When they performed 16 Miles next, I was so enthralled with it, particularly with the tremendous ‘hahn-na-na-ney-ha’ that they always add to the live version that I forgot to be shocked by the offensive line. This was a marvellous rendition, with Rob using a complete drum set (well, as complete as his gets), with drumsticks and everything-wow.
Next a gentler Bromley-style heckler shouted for Crystal Palace, following the logic that Boo should sing songs about places within a three mile radius of the venue, but Boo passed on the suggestion since he hadn’t played it ‘for 47 years.’ He looks good for his age, doesn’t he? So does Rick Wakeman. Instead, Boo charmingly said, ‘To send you on your way, here’s a song about death,’ which must be the Cambridge equivalent of the Belfast traditional good-bye of ‘Safe home.’ With Rob once again giving full-on percussion and he and Clive blasting out some exquisite backing vocals and Clive donating a Hank Williams-type guitar solo of which even I approved, 59 Yards was full of amazing energy and proved to be a grand finale.
Or not so finale, as Clive returned to the stage on his own for an encore and asked what the audience would like to hear, only to have them shout out all sorts of early songs, even his 80s band Any Trouble’s Girls Are Always Right (hear, hear, though I would have requested Second Choice if I hadn’t lost my voice and was the shouting sort). He agreed to play the solemn and pleasant Telephone Lines, which he said was loosely based on Boo since he was so in demand and people were always ringing for him. I loved the trickling acoustic guitar on this one, and the refrain ‘Why don’t you call?’
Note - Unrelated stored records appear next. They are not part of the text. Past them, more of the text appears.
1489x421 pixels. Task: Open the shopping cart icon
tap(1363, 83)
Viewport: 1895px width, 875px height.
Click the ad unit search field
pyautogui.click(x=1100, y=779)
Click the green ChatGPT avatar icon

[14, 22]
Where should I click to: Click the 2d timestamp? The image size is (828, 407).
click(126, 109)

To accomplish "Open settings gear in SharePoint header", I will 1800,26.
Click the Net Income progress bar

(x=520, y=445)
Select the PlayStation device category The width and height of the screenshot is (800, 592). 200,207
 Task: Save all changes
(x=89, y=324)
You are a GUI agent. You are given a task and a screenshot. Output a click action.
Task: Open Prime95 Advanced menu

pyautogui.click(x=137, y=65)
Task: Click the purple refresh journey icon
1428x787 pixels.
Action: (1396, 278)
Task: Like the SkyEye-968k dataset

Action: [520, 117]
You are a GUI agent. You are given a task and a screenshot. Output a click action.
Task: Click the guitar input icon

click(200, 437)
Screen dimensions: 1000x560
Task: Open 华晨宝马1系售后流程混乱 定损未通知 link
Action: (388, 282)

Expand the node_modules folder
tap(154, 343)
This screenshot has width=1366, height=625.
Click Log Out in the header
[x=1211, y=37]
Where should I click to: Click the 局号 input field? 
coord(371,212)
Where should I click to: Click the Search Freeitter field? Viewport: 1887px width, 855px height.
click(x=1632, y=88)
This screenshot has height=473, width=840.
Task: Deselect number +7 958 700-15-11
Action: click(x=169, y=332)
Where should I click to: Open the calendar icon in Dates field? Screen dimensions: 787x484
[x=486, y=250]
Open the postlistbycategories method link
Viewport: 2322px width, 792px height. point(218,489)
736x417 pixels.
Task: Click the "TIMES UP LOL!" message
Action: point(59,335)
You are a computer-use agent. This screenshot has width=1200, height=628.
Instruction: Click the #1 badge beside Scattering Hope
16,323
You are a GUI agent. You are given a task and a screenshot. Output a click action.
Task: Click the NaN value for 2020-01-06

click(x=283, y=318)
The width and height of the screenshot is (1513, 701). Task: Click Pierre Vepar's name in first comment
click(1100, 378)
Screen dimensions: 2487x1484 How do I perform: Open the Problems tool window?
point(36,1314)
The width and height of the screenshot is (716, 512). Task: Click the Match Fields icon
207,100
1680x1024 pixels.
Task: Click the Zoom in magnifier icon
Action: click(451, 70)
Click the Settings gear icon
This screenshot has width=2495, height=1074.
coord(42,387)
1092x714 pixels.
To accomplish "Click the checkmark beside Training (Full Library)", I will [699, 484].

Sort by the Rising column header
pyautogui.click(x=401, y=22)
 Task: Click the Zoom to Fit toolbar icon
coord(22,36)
Boo and Rob joined him afterwards, and Boo announced that since he could not remember The Bible’s Crystal Palace (and he was no doubt concerned about those proximity regulations), he would play their bigger hit Honey Be Good, which Boo worried that Clive might not know. Clive insisted that he did, but made jovial faces at Rob every time he added backing vocals (which Rob also supplied) in the manner of ‘I have no idea if this works but what the hell.’ It did. The unbelievable performance was enormously well-received.
Finally, after Boo explained that they were off to Paris next (‘two nights in Paris...oh bugger. It’s hard, isn’t it?’). He then launched into a wonderful Footsteps Fall with Clive taking the second verse, which was amazing, then all three of them forming a frenzied jam at the end. A fine way to leave us.
I know that several of us Boo fans had grand visions of making it over to Paris to support them (and to suffer the food and sights whilst there). At Bromley, a few of us came up with a cunning plan to fund a trip to Paris by stealing the massive takings from the night’s CD sales by having one of us distract Rob whilst another stole the money from him, but the dastardly Rob foiled us by overhearing our discussion of this grand plan (as we were only inches from him at the time...perhaps that’s where we went wrong). He promised to put up a fight and so plan B was to hit him over the head with something big, but the only big thing to hand was Boo, and suddenly the plan just didn’t seem that cunning. So we missed out on Paris. Thank goodness for you all--just imagine having to read two reviews of this length, and in French!